Lei è vicino al movimento dei Focolari. Come  vede il rapporto tra movimenti ecclesiali e vita consacrata?

«Non posso negare la mia esperienza personale. Ho conosciuto in passato un momento di forte crisi. Non era solo una questione vocazionale, ma anche di fede. Proprio allora ho incrociato il focolare. È stato molto importante per me. E questo ha coinciso con il momento in cui la Chiesa stava apprezzando i movimenti. Vedo tutti i movimenti riconosciuti come un dono prezioso. Vi sono ancora delle difficoltà che peraltro i papi puntualmente ricordano, però dobbiamo aprirci ai movimenti ecclesiali che portano luce, fervore e forza all’annuncio del Vangelo. Manca talora in loro continuità e stabilità, ma tocca agli istituti di più lunga storia aiutarli in questo. D’altra parte essi hanno una forza e una incisività nel vissuto ecclesiale che dobbiamo apprezzare e comprendere».

Qual è il ruolo dei religiosi e delle religiose nell’ecumenismo e nel dialogo interreligioso?

«Apriremo l’anno della vita consacrata con un colloquio con le espressioni di vita comune della Chiesa luterana, anglicana e con il monachesimo orientale. Il dialogo verterà non sulla dottrina o sulla storia, ma su come oggi ciascuno vive nella sua tradizione la consacrazione a Dio. È un segnale forte, che vede per la prima volta da secoli tutte le confessioni cristiane apprezzare la scelta della vita comune consacrata ».

Vi è una domanda condivisa per un maggior ruolo della vita consacrata femminile nella Chiesa? Cosa possiamo attendere come conclusione della  visita apostolica alle suore degli Stati Uniti?

«Dobbiamo da subito dire che la vita consacrata è in grande prevalenza femminile.
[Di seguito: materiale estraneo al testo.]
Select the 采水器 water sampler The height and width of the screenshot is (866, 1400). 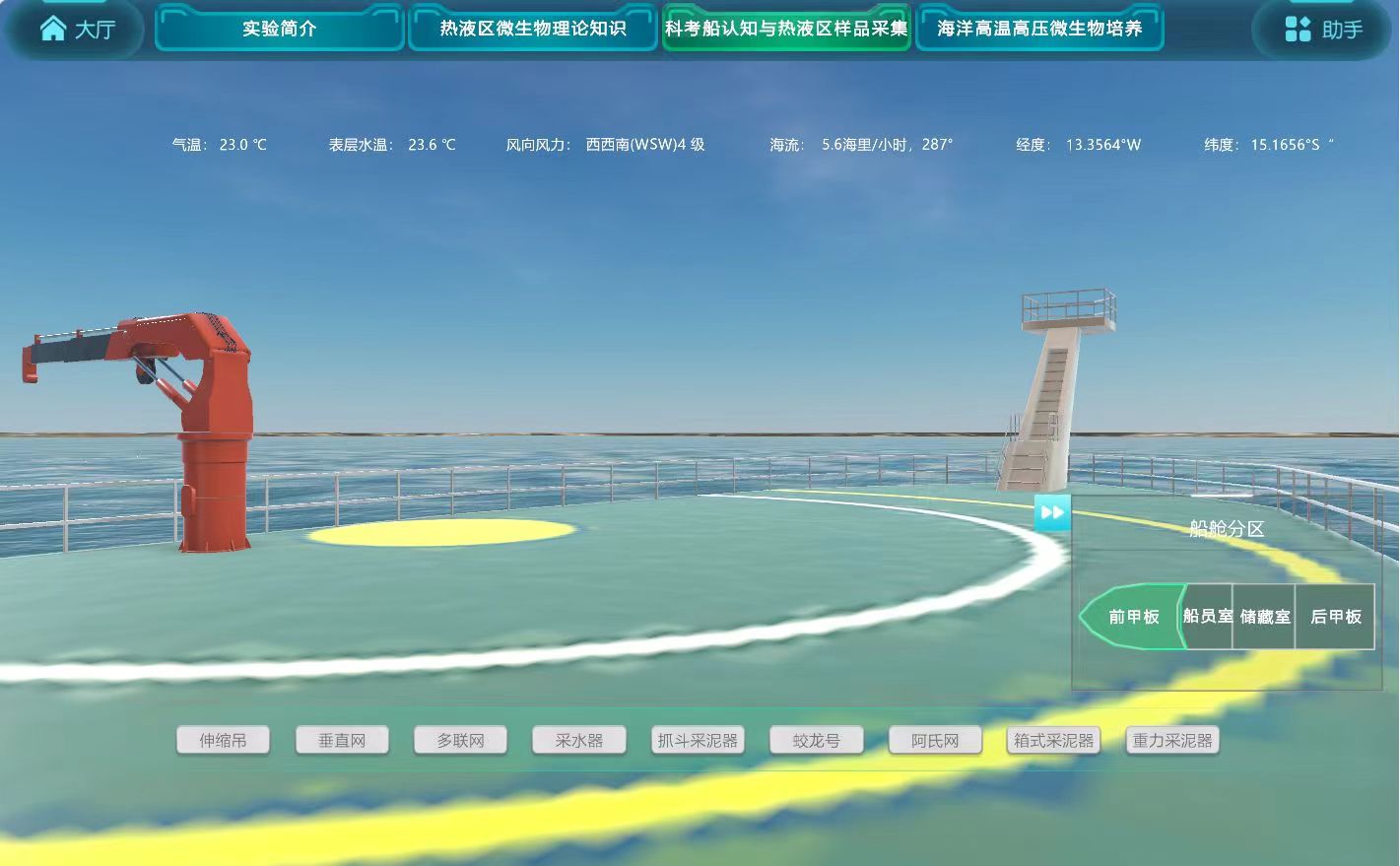click(579, 740)
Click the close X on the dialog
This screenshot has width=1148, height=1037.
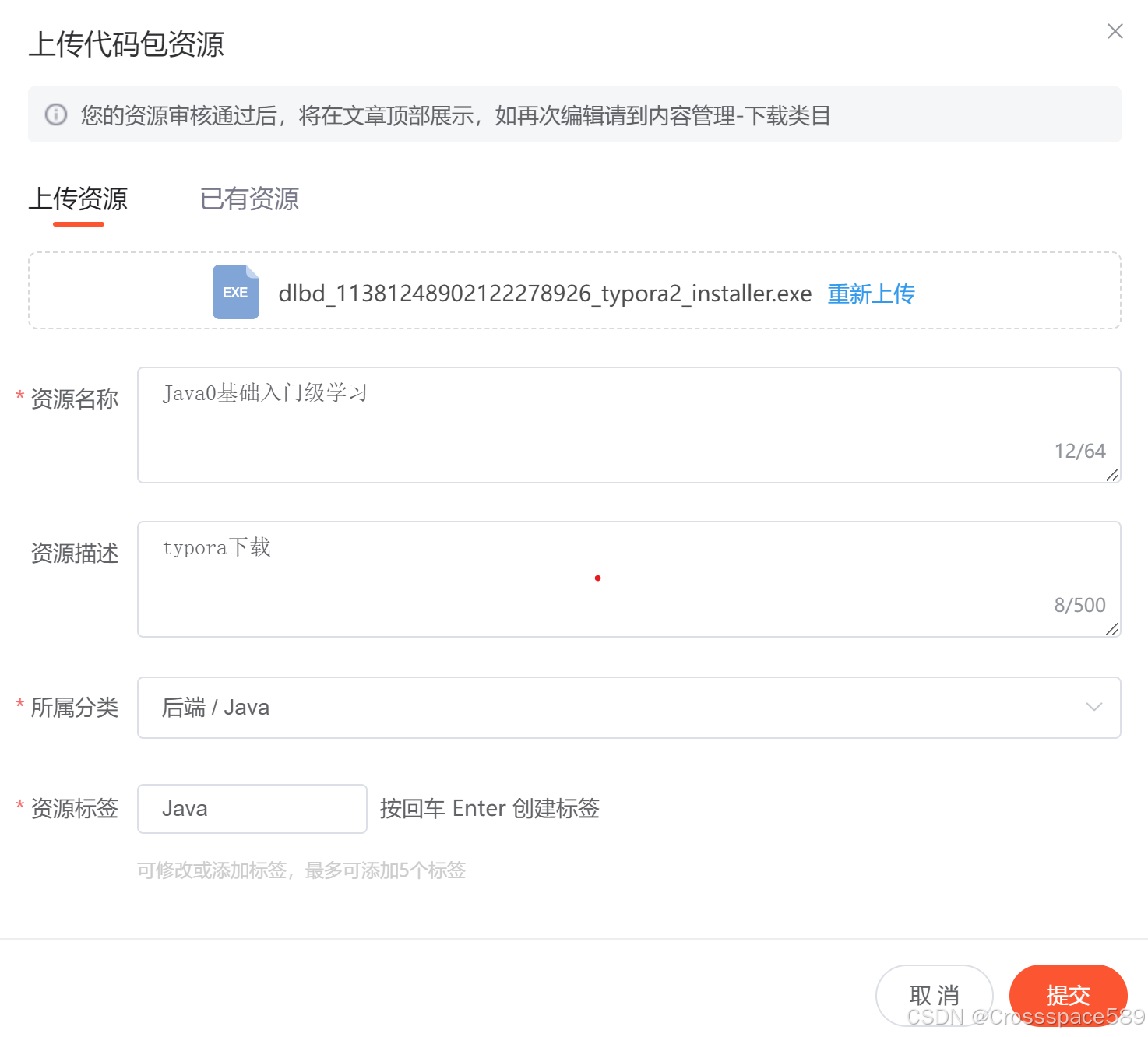[x=1115, y=31]
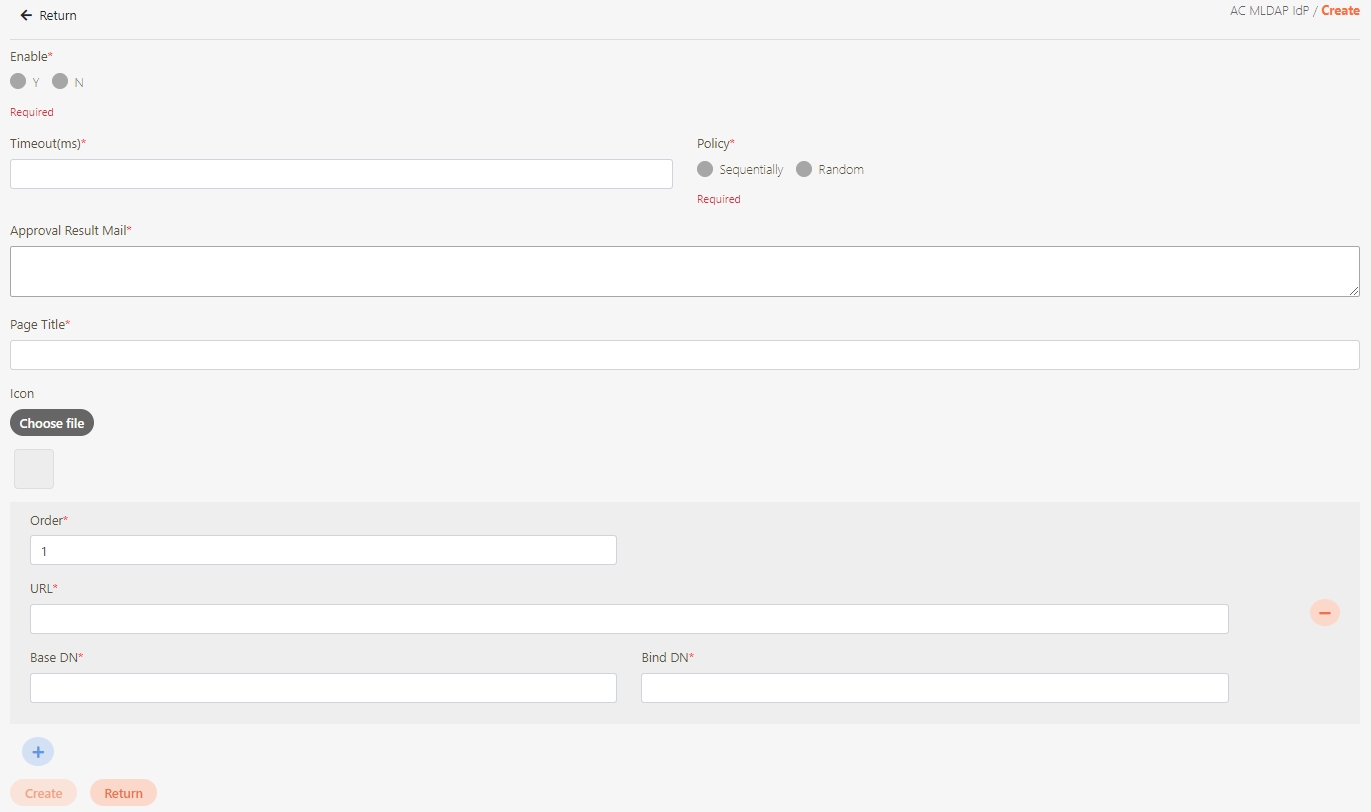Click the Page Title input field

point(684,355)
Si va dal 70 all’80%. Questo vuol dire che la donna ha una più forte sensibilità spirituale in merito. Il papa  vuole che le donne abbiano più visibilità negli organismi ecclesiali sia centrali che periferici. Compresa la nostra Congregazione, anche nei posti decisionali, come del resto abbiamo cominciato a fare. E questo è importantissimo per la vita consacrata. Dobbiamo rivedere i processi formativi sul rapporto uomo-donna. La bellezza dell’altro/a è anche mia. Dobbiamo rendere l’altro/a non uguale a noi, ma maggiormente se stesso/a. Per quanto riguarda le suore americane vi sono due realtà. Sta uscendo la valutazione finale della visita apostolica alle 57.000 suore di quel paese. Abbiamo voluto un testo positivo e di sostegno per tutto il bene che hanno fatto e fanno alle Chiese e alla società. Ci sono poi alcuni problemi che interessano alcune congregazioni e faremo dei documenti specifici per loro. Mentre è ancora in atto l’indagine della commissione episcopale (presieduta da mons. J. Peter Sartain di Seattle) in base alla valutazione dottrinale elaborata dalla Congregazione della dottrina della fede. Essa riguarda la Leadership Conference of Women Religious (LCWR). È un lavoro non concluso e che conosce difficoltà. Però la scelta della nuova presidente, suor Sharon Holland, è di buon auspicio perché è molto stimata e ha lavorato anche qui in Congregazione».

Negli ultimi decenni si sono moltiplicate le nuove fondazioni. Quante sono e con quali criteri valutarle?

«Stiamo seguendo da vicino il fenomeno. Non tutte sono affidabili e autentiche. Ci sono fondatori e fondatrici con problemi gravi. Non sono certo la maggioranza, ma ci sono. Vorremmo arrivare a criteri condivisi di valutazione che possano aiutare tutti a discernere. Ma dobbiamo anche sapere attendere».

Secondo lei cosa convince un ragazzo o una ragazza a scegliere la vita consacrata?

«Lo faranno se trovano consacrati felici».